Because doxorubicin also interacts with Top2β, the researchers proposed that the drug might damage mature heart muscle cells through its effects on this enzyme. For their experiments, the researchers genetically engineered mice to have heart muscle that did not express Top2β.
When normal mice were exposed to doxorubicin, changes occurred in the gene expression of heart-muscle cells, while those changes were not found when the mice with Top2β-deficient hearts were treated with the drug. Many of the changes occurred in cellular signaling pathways that regulate apoptosis and mitochondrial functioning.
When the levels of apoptosis in heart muscle cells were measured to assess doxorubicin-induced damage to the heart, Top2β-deficient hearts had no decrease in heart function after 5 weeks of doxorubicin, whereas heart function in normal mice fell by 10%.
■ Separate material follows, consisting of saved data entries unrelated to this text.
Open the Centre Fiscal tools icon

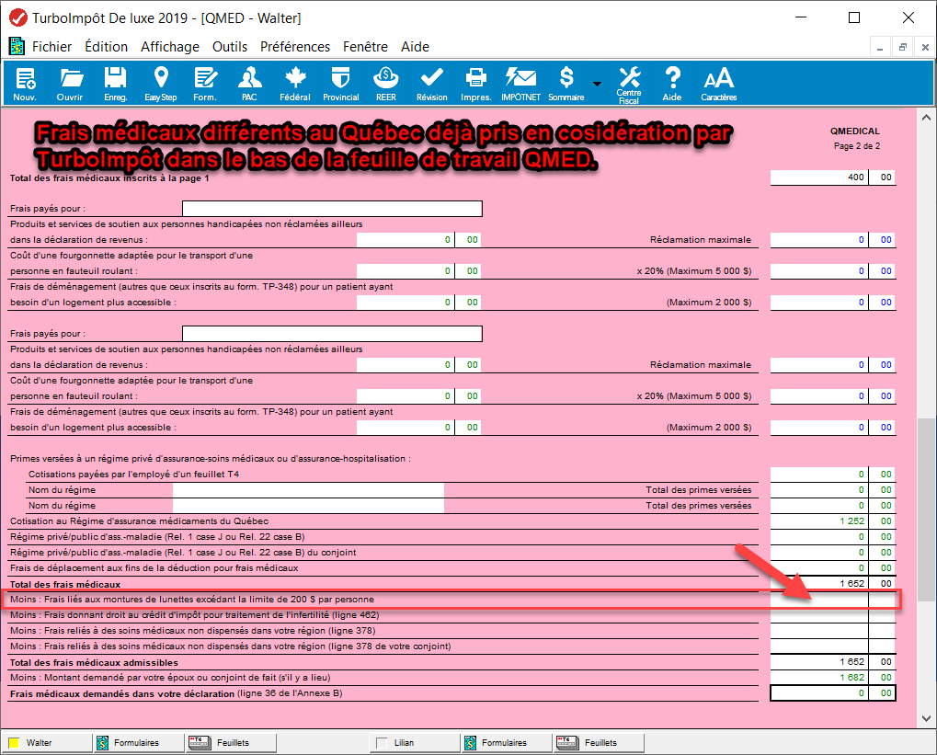point(629,84)
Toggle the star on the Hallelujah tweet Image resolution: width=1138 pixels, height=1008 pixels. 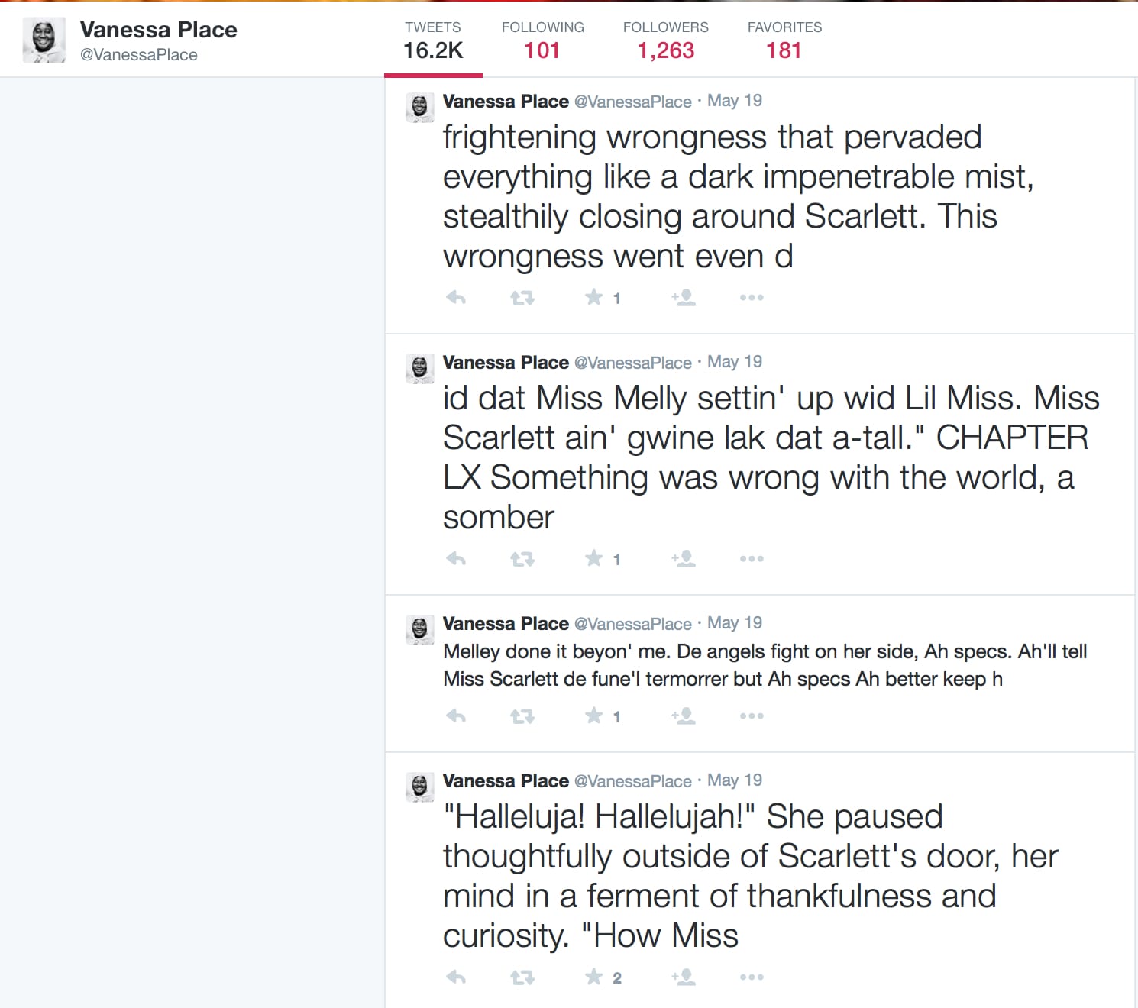(595, 977)
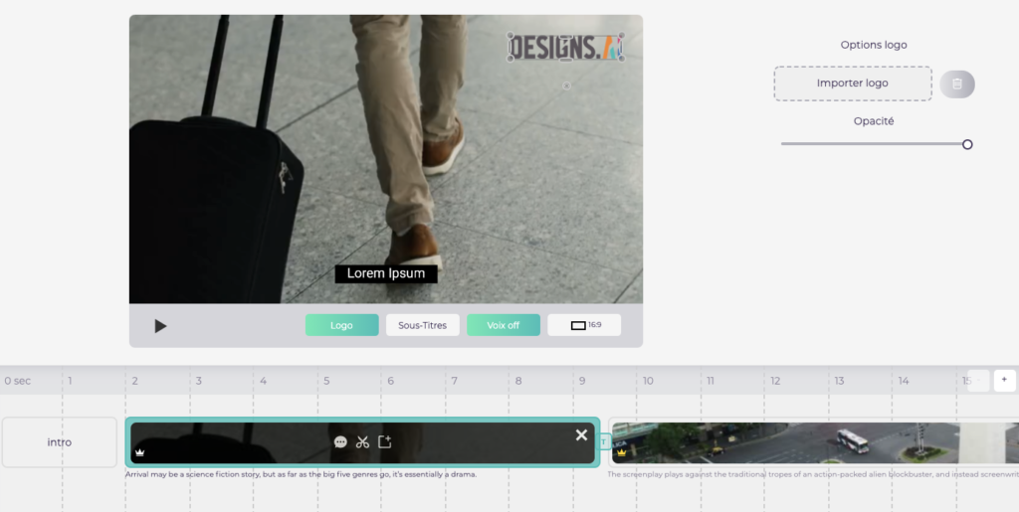
Task: Select the DESIGNS.AI logo overlay on video
Action: click(x=565, y=47)
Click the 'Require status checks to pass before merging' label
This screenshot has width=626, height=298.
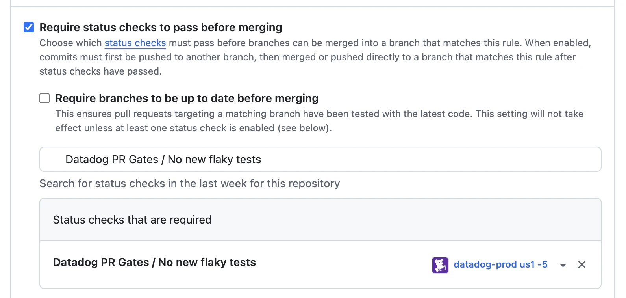coord(161,27)
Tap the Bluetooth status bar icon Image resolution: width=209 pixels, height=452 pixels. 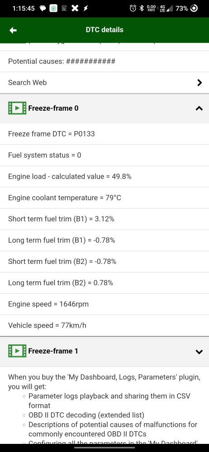[142, 8]
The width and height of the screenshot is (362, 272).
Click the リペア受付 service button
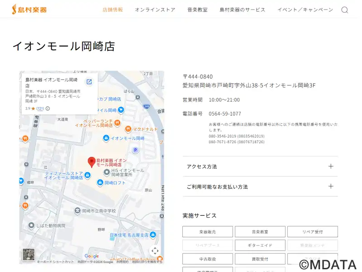312,232
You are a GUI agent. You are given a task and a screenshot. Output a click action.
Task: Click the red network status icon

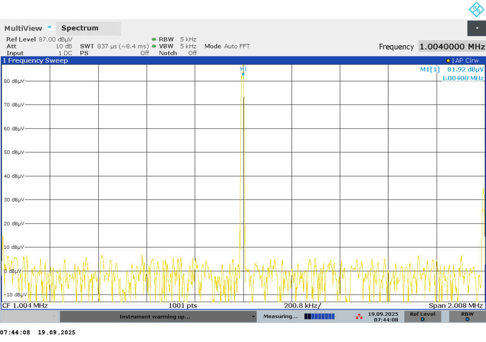(359, 316)
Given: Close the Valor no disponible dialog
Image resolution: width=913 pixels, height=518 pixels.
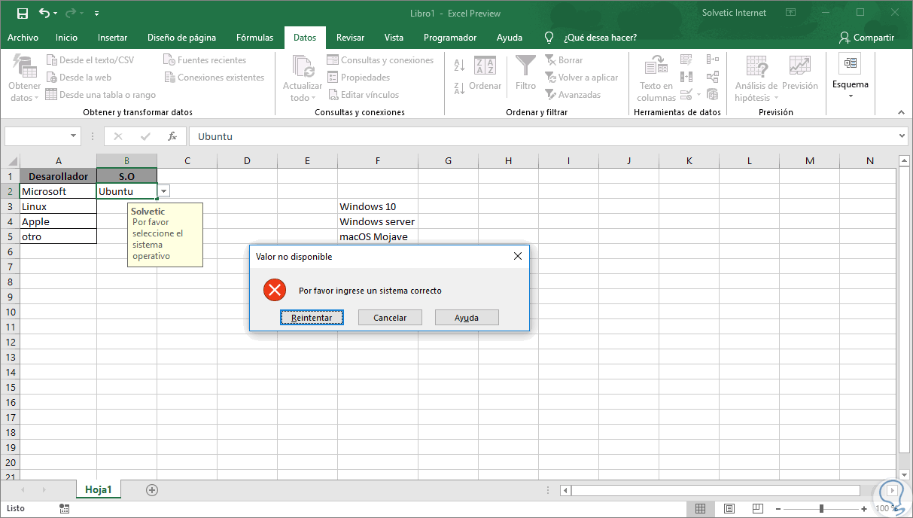Looking at the screenshot, I should click(517, 256).
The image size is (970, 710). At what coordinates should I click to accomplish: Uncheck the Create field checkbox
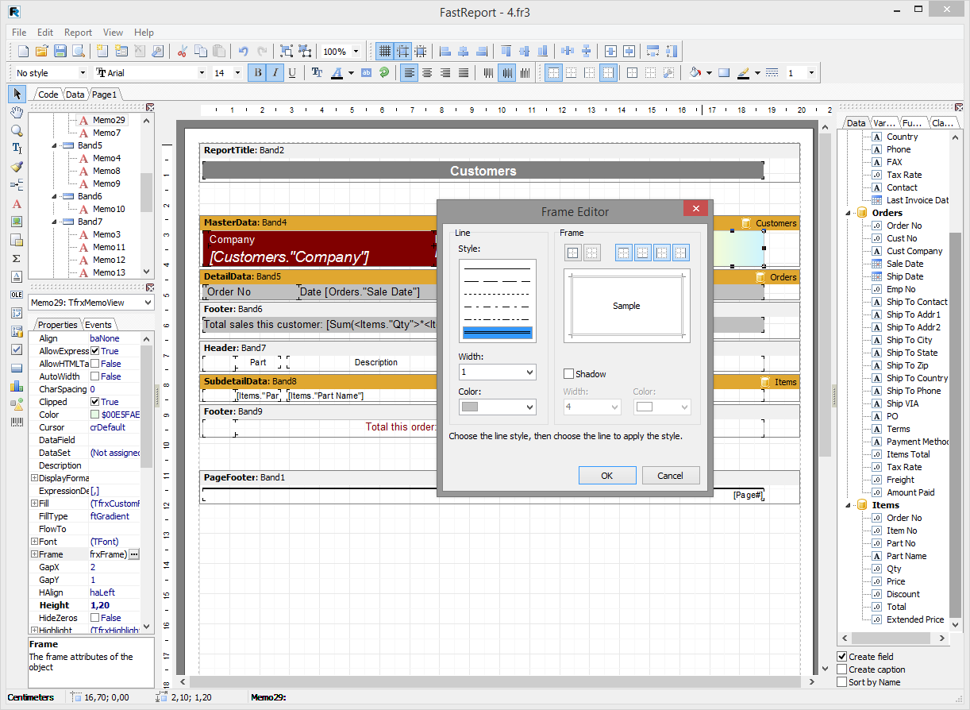click(x=842, y=657)
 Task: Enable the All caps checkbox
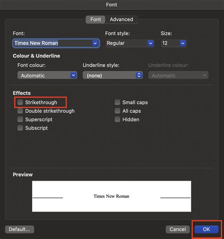coord(117,111)
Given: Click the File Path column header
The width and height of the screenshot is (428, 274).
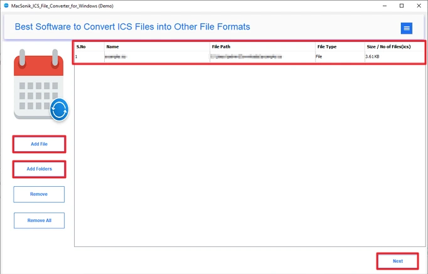Looking at the screenshot, I should tap(262, 46).
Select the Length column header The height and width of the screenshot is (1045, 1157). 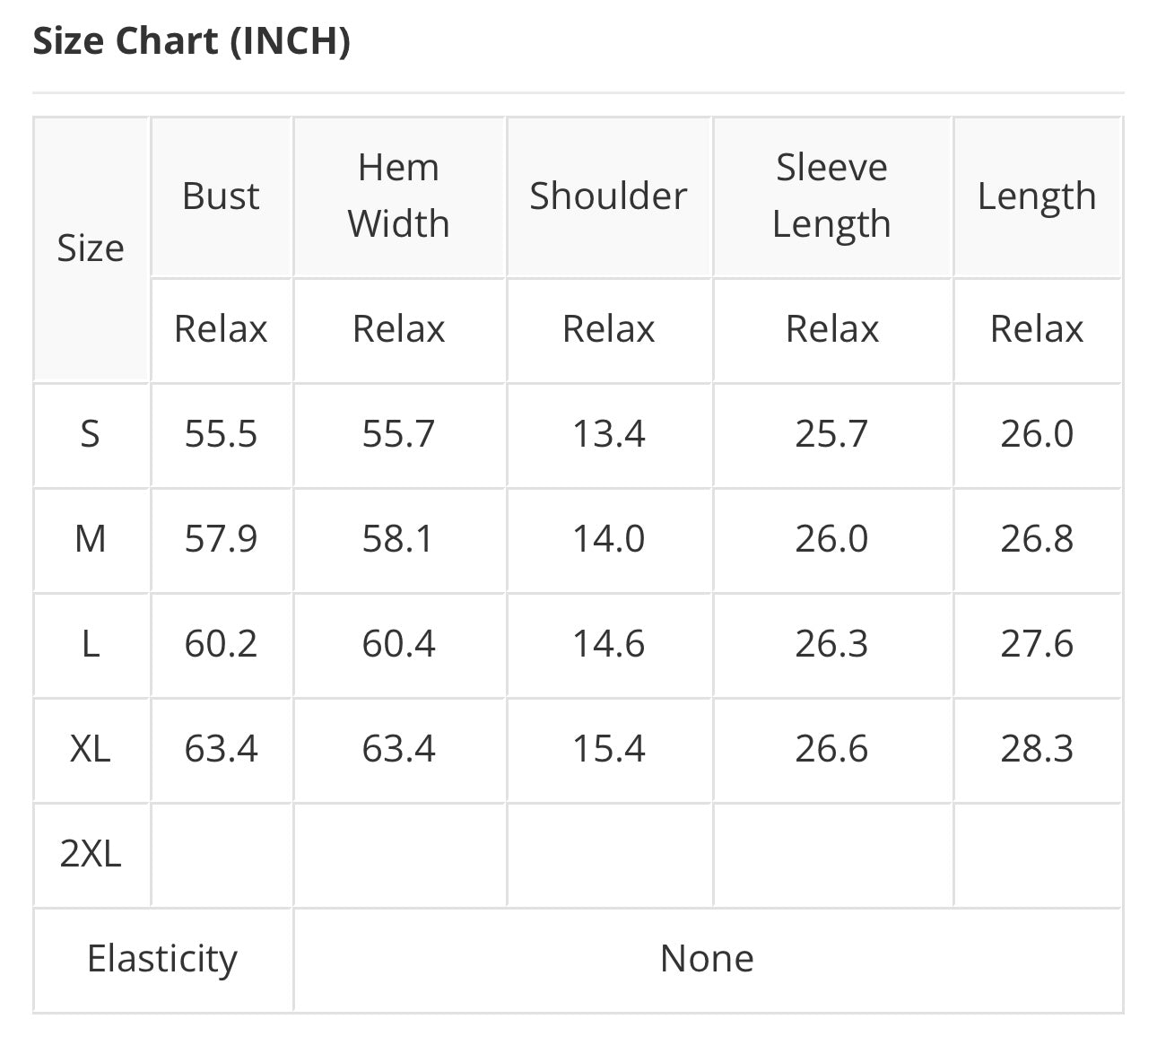point(1036,196)
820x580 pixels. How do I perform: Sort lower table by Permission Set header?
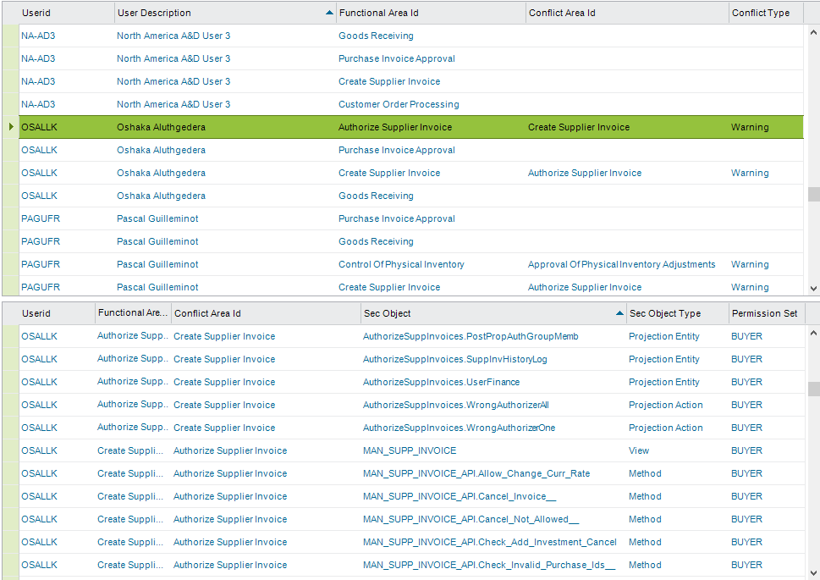click(763, 313)
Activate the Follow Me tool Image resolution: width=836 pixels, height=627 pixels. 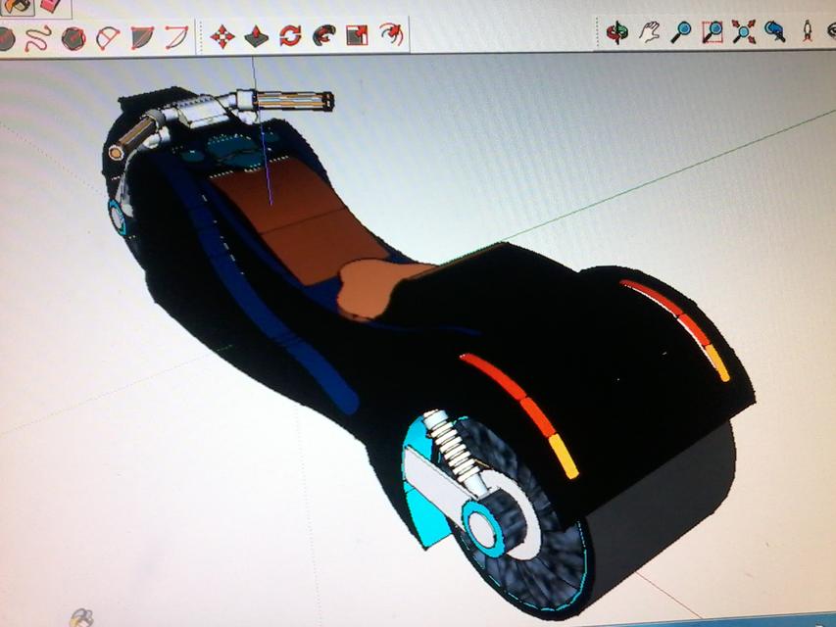point(323,36)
The research team, led by Sui Zhang, MD, PhD, of the University of Texas M.D. Anderson Cancer Center, concluded that drugs that target Top2α and not Top2β should be less cardiotoxic and, thus, more clinically useful. They also suggested that measuring Top2β expression could identify patients more likely to experience heart damage from doxorubicin.
This research was published in Nature Medicine (2012; doi:10.1038/nm.2919).